Source information START

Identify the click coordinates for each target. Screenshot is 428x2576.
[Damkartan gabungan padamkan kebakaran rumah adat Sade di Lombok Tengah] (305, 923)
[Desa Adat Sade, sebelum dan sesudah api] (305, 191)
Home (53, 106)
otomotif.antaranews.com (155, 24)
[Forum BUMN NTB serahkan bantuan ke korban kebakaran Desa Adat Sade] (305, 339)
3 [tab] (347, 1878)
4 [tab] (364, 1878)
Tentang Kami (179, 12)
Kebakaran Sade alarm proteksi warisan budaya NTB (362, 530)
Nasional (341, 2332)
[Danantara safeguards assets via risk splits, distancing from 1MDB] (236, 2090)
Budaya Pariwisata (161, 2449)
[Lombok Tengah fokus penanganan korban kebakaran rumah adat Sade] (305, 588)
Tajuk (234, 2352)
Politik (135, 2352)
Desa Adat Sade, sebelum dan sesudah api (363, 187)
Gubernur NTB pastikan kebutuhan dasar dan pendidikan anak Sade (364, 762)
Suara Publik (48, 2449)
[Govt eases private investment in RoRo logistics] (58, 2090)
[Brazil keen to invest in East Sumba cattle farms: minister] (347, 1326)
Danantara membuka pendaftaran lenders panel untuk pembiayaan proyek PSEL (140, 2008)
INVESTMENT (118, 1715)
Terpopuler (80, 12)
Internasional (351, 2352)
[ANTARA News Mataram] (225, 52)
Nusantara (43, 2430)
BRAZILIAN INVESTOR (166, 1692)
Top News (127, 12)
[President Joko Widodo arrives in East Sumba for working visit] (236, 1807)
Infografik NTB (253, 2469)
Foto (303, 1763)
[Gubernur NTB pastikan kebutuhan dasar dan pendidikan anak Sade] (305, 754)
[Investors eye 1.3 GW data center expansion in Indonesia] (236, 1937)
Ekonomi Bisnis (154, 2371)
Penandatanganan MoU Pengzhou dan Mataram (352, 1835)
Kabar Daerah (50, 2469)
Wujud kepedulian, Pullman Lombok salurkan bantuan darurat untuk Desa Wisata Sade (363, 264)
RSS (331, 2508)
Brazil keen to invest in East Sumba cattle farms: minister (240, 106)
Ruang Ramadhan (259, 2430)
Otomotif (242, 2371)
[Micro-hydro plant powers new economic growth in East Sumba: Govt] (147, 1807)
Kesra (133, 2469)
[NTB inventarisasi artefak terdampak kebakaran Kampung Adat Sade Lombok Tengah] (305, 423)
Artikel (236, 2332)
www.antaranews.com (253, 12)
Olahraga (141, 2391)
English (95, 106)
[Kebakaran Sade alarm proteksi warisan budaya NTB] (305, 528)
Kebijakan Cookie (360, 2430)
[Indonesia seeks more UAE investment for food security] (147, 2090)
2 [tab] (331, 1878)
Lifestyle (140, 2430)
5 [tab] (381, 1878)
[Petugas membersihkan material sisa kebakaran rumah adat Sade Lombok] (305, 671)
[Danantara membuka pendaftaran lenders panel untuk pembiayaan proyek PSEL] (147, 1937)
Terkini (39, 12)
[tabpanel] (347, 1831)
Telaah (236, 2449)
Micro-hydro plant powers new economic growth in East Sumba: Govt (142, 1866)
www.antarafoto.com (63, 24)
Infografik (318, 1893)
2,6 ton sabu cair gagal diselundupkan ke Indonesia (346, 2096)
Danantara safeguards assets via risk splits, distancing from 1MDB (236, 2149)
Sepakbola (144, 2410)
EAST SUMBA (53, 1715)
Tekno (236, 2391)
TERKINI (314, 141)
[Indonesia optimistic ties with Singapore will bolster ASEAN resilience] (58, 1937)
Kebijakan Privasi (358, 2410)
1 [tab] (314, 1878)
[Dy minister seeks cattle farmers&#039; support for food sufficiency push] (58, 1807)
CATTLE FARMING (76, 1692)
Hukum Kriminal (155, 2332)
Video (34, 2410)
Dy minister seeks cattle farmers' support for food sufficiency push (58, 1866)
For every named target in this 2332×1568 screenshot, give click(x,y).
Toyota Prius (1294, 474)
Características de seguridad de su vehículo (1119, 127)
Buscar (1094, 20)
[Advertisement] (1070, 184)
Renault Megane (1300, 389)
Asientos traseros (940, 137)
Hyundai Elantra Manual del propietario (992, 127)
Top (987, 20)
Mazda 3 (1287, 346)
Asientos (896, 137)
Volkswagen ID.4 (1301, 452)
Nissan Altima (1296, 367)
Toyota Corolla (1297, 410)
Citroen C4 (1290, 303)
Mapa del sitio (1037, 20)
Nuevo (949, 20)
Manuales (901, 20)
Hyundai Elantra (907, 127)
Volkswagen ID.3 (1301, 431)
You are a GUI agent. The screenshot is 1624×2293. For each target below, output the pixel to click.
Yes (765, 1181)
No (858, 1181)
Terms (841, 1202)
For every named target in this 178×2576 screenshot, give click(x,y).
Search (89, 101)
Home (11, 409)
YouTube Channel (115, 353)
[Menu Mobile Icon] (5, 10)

Source information END

Your goal
Using the listing above, copy exactly the line that contains "Nasional (341, 2332)", the line that contains "[President Joko Widodo", and each line that falls between them.

Exercise output
Nasional (341, 2332)
[Danantara safeguards assets via risk splits, distancing from 1MDB] (236, 2090)
Budaya Pariwisata (161, 2449)
[Lombok Tengah fokus penanganan korban kebakaran rumah adat Sade] (305, 588)
Tajuk (234, 2352)
Politik (135, 2352)
Desa Adat Sade, sebelum dan sesudah api (363, 187)
Gubernur NTB pastikan kebutuhan dasar dan pendidikan anak Sade (364, 762)
Suara Publik (48, 2449)
[Govt eases private investment in RoRo logistics] (58, 2090)
[Brazil keen to invest in East Sumba cattle farms: minister] (347, 1326)
Danantara membuka pendaftaran lenders panel untuk pembiayaan proyek PSEL (140, 2008)
INVESTMENT (118, 1715)
Terpopuler (80, 12)
Internasional (351, 2352)
[ANTARA News Mataram] (225, 52)
Nusantara (43, 2430)
BRAZILIAN INVESTOR (166, 1692)
Top News (127, 12)
[President Joko Widodo arrives in East Sumba for working visit] (236, 1807)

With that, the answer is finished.